Não sei a que conclusão chegariam se tivessem uma conversa sobre Portugal. Conheço
este finlandês e este brasileiro de lugares que estão separados por milhares de quilómetros.
Acredito que não é enorme o número de pessoas que, numa só vida, estiveram nesses dois
lugares: Cuiabá, Mato Grosso, e Lahti, na província de Hämeen. Há muitas pessoas que estão
neste preciso momento em Cuiabá, que já passaram por aquelas avenidas. O mesmo acontece
com a cidade de Lahti. Mas não acredito que seja enorme a quantidade de gente que já esteve
em Cuiabá e em Lahti. Seria bem interessante ter esse grupo reunido.

Mas esse é outro assunto. Aquilo que eu tenho a dizer agora é que, em Lahti, encontrei
esse homem de óculos, palavras pausadas, apreciador moderado de vodka, com uma ideia
muito precisa de Portugal e que, mal nos conhecemos, fez questão de me observar através
dela, procurando nas minhas respostas breves às suas perguntas, nas minhas hesitações, algo
que tivesse lógica à luz daquilo que já sabia, das certezas que já tinha.

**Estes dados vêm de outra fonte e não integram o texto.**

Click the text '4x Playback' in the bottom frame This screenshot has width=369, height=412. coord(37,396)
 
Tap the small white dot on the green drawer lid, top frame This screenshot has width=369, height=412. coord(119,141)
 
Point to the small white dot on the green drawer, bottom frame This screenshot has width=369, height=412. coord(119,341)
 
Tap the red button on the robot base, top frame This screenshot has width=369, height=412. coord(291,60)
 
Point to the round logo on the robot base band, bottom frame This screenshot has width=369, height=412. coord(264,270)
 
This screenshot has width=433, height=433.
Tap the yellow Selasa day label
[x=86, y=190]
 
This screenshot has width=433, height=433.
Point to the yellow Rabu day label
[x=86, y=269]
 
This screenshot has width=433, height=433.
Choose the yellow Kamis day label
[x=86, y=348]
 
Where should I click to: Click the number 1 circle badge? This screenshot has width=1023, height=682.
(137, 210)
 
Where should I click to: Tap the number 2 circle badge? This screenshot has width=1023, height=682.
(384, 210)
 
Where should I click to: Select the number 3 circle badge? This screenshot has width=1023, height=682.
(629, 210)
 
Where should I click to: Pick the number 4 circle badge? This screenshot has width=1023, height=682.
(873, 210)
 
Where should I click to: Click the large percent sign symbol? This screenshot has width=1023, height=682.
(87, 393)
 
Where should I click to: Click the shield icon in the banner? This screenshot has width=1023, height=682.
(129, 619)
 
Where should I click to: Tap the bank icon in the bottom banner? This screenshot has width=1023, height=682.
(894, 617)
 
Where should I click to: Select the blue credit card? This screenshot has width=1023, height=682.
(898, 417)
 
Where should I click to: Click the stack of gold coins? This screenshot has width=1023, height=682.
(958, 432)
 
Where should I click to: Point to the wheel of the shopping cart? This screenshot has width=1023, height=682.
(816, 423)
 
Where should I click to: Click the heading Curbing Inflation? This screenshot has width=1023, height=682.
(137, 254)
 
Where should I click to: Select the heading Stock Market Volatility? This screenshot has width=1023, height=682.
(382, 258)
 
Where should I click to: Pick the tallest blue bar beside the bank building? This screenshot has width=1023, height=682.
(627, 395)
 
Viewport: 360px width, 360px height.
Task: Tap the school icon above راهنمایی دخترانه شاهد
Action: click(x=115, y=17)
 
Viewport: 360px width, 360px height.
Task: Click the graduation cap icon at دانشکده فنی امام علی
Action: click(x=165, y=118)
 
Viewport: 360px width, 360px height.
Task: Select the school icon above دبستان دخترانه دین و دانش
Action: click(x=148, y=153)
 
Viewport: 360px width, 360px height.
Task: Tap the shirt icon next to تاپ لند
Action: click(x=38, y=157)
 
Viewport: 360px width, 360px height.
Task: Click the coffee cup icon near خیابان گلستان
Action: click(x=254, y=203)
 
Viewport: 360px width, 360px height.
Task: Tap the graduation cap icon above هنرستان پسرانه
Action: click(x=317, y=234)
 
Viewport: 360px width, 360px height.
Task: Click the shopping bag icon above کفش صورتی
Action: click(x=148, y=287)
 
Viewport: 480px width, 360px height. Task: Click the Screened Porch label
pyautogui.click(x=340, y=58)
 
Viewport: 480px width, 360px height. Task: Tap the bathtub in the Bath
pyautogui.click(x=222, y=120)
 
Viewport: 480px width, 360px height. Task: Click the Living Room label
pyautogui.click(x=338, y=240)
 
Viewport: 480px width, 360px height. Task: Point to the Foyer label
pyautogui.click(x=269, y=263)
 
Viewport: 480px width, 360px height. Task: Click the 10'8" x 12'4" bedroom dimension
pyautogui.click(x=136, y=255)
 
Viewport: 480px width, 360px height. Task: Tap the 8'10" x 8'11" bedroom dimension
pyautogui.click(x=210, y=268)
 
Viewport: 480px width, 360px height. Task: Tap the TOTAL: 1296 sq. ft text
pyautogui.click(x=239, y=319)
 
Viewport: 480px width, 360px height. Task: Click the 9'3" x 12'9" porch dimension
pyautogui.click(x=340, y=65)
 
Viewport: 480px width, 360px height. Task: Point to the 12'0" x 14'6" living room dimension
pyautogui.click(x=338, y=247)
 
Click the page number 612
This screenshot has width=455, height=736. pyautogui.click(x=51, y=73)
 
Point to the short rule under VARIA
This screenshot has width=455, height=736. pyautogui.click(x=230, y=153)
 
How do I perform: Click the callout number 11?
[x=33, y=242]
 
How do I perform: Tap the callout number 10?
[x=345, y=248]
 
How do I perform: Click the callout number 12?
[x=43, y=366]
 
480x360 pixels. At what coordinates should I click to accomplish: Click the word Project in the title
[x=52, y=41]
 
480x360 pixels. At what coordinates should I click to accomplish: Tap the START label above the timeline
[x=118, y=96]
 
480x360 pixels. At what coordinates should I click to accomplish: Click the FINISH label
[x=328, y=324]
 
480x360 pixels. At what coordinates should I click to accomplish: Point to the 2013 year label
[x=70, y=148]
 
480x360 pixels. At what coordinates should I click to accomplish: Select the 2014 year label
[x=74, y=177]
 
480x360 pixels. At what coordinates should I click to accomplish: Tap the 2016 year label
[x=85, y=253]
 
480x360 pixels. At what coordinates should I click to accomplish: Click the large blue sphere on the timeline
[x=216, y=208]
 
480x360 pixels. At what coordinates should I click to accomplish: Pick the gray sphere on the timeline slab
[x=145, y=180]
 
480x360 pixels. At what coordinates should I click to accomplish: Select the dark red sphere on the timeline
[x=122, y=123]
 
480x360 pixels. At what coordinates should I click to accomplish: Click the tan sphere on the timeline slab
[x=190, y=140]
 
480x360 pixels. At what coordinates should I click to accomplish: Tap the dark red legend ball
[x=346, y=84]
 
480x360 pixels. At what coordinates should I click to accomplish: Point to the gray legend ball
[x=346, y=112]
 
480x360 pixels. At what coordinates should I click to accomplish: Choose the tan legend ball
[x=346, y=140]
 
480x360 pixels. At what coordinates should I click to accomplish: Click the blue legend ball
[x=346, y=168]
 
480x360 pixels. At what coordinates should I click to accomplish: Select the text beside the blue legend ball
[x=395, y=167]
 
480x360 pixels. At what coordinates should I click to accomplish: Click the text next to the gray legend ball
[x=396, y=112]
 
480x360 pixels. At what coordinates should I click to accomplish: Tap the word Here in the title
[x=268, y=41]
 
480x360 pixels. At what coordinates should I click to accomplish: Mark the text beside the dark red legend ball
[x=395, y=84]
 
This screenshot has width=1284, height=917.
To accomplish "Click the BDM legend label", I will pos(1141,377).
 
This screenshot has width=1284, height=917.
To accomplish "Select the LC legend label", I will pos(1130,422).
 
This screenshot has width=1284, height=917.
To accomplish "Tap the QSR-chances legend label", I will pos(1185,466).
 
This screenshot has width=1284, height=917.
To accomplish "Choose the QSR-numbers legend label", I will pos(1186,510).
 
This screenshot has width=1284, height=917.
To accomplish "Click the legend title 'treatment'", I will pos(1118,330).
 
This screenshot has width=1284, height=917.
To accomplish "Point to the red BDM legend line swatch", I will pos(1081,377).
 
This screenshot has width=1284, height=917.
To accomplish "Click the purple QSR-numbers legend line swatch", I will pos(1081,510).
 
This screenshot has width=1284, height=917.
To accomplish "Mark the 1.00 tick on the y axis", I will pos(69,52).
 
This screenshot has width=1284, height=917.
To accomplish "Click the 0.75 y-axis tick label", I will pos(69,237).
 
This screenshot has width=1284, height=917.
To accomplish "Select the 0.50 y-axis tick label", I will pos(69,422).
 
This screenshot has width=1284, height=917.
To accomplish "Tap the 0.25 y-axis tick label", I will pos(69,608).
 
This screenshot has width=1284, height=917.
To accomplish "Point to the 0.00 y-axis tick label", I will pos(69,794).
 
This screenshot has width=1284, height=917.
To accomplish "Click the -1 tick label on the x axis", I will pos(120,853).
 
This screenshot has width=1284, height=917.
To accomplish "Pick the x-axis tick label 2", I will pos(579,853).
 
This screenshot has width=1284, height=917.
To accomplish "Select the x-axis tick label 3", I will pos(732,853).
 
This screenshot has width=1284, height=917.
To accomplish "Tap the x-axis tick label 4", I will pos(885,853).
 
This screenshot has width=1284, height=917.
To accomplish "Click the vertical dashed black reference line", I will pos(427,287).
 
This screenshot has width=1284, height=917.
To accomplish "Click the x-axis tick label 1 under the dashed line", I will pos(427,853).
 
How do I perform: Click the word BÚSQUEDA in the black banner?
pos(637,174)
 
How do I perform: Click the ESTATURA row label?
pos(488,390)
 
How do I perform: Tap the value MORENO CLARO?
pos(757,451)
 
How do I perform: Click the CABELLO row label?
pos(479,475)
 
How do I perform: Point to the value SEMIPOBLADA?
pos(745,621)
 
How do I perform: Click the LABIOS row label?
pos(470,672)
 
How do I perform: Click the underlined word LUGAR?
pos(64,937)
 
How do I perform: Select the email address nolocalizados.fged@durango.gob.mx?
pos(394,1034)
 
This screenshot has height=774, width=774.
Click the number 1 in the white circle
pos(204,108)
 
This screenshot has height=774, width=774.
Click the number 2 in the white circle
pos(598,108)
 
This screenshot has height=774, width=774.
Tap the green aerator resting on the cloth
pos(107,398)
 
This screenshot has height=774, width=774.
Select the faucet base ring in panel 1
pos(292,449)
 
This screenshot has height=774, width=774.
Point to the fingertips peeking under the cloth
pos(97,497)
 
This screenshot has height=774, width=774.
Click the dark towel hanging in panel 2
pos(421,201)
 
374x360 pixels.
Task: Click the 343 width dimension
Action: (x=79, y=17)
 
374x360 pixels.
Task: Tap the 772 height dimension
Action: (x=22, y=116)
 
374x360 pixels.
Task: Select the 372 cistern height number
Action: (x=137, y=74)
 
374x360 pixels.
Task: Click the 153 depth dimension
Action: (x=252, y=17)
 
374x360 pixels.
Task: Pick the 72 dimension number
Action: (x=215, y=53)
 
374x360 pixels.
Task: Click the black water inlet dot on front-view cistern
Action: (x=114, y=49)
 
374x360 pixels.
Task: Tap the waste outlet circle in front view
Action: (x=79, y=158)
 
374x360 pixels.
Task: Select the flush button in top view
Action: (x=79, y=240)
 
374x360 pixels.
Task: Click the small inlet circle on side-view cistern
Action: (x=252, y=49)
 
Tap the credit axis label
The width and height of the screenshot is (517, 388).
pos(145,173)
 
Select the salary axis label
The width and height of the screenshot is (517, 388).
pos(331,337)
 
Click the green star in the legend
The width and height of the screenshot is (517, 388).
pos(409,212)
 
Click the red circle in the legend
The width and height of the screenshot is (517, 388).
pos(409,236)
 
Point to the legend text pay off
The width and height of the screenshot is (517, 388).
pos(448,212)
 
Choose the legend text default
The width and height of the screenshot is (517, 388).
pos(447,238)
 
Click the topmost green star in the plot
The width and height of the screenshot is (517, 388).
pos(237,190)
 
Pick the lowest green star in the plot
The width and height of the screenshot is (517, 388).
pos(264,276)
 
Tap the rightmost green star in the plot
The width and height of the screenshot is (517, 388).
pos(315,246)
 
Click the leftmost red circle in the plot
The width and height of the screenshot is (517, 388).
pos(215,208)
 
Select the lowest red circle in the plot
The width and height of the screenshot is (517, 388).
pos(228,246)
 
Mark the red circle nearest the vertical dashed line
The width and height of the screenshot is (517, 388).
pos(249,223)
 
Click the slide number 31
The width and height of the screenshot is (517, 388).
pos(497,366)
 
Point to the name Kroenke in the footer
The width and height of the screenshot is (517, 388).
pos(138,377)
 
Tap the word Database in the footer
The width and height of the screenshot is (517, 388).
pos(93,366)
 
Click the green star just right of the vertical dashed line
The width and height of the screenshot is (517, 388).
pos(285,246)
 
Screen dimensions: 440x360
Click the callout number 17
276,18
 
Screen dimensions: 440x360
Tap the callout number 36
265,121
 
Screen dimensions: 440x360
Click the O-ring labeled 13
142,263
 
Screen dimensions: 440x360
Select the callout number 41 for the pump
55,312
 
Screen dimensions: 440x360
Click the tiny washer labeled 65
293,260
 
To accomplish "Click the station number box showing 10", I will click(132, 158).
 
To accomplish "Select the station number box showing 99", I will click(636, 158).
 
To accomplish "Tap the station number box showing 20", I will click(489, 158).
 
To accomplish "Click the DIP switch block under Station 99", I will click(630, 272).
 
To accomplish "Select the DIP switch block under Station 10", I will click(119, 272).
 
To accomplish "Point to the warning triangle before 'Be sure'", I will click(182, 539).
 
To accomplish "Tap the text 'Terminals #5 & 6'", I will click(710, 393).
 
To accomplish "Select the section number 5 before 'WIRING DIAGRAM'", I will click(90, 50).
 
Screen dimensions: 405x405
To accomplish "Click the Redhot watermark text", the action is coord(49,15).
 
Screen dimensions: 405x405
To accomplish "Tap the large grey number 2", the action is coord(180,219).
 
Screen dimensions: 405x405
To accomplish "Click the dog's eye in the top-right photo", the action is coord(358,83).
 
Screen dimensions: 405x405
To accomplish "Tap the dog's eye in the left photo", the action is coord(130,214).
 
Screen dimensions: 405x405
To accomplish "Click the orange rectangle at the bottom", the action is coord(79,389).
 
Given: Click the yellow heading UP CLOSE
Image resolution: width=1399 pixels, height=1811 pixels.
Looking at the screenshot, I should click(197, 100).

Bastante comparável foi a maneira como esse brasileiro, baiano de muitos orixás,
rosto limpo e brilhante, me falou. Apesar de nos cruzarmos ali, longínqua Cuiabá, conseguiu
identificar-me pela pronúncia porque conhecia Portugal, esse país com “aquela” tristeza. E
fazia pausas no que dizia, não porque quisesse fazer perguntas, mas porque queria um
instante de silêncio, aproveitava-o para entrar no meu olhar e, sem falta, descobrir um pedaço
da tal tristeza. A partir da segunda ou da terceira vez, tentei um sorriso que disfarçasse, saiu
tímido por falta de motivo, injustificado, e foi assim que, na interpretação dele, lhe deu ainda
mais razão. Lá estava “aquela” tristeza, parente do friozinho.

E aqui estou eu. Olho em volta e procuro o Portugal que me foi descrito por um e por
outro. Estão cá os dois, mas encontro muitos mais. Está o Portugal de ontem, está todo aquele
que imagino daqui a um mês e está este de agora, multiplicado por mil.